Phyllis Dain suggests that most librarians in the US, were middle class, and because of their attitudes were unable to work effectively towards providing a library service for the working class reader. Librarians, she states, were bookish people and like intellectuals generally, seldom came from the unpropertied and poorly educated masses. Some librarians in the Auckland Province were nominated to the role purely because they had the space to accommodate the books in their homes or stores. Untrained and unskilled in the art of librarianship, the librarian and the library committee presented themselves to the community as the privileged guardians of knowledge.
Few such librarians were compensated for the hours they put into caretaking the library. In 1876 the Whangarei Literary Institute paid £5 a year towards rent of the Reading Room and the Librarians salary. It was unlikely this covered the hours previously listed in 1872, which were from 9am - 10pm daily. By 1905 the Maungakaramea Library was paying the librarian, Mr. Boniface, a salary of £2.10.0 a year plus free reading for opening the library every Saturday between 2-5pm. The Kaitaia Public Library voted in its first female librarian on 8 November 1884. Miss Alice Matthews became the librarian with remuneration of £1 per year. There was no reference to her hours or place of work.
The committee for the Thames Institute would seem to be the most forthcoming in their remuneration for their librarian. They provided accommodation for the librarian as part of the salary package. The librarians living quarters consisted of 4 rooms, and he received a salary package of £69.18.9 per annum. The Library and Reading Room were only two rooms of the wooden building and consisted of a 31 x 10 room for the circulating library and Reference Room, and a Reading Room of 31 x 29.
When it came to issuing stock some libraries devised a ballot system to ensure the fair distribution of new books, magazines and newspapers. Members names were balloted for the rotation of new stock. At Waipu the first reader placed a brown paper cover around the book for its protection and the item was issued for seven days. Most libraries had a cumbersome method of issuing books. A book was provided which had the members listed alphabetically. Under each name the borrowers or librarian would list the number of the book and when it was issued. There was no method of easily accessing which subscriber held a book urgently required by another reader.

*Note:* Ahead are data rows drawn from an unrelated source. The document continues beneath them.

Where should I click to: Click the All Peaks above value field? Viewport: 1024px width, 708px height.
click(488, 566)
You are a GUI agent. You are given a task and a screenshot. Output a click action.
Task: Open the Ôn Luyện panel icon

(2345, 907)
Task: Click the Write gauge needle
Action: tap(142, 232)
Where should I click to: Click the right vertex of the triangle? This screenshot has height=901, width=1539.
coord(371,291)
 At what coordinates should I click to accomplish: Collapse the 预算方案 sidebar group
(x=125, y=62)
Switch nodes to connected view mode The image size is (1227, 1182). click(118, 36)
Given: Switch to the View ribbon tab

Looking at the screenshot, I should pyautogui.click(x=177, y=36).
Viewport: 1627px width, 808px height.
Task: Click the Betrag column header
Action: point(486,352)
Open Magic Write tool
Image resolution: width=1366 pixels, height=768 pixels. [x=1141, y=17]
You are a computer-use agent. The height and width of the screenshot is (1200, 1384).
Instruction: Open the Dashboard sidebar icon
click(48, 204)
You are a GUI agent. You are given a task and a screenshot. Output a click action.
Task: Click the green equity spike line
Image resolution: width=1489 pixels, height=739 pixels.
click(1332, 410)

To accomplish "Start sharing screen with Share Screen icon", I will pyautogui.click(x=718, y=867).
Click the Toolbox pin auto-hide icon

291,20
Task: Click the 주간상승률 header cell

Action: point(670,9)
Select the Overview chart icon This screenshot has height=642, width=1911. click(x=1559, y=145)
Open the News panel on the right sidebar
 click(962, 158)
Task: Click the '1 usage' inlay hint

The Maungakaramea Library held a book which listed books issued over the period between 1905 up until the mid twenties. This listed the new books and how many times they were issued over a period of years. The most popular book for 1902 was A Daughter to be proud of, and in 1905, By Way of the Wilderness, each issued between seven and nine times. The records also list members and which books they had been issued. They give a range of borrowing statistics for 1906. While L. P. Adams read over 73 books in 1907 and N. A. Watson read 49, J. and F. Hayward only managed 28 and 11 respectively.
Visitors to many areas were able to use the reading room and in many cases to borrow from the Library under certain conditions. By 1873 visitors to Whangarei could use the Reading Room for a fee of 1/- per week, or 2d a visit. An honesty box was placed strategically for non-members. After one year the amount placed in the box reached a grand total of 13d. Other libraries such as the Mahurangi Library, asked that a deposit of L1 be paid by any person not being a settler in the District. Part of the amount collected went towards the payment to a librarian of £3 per annum.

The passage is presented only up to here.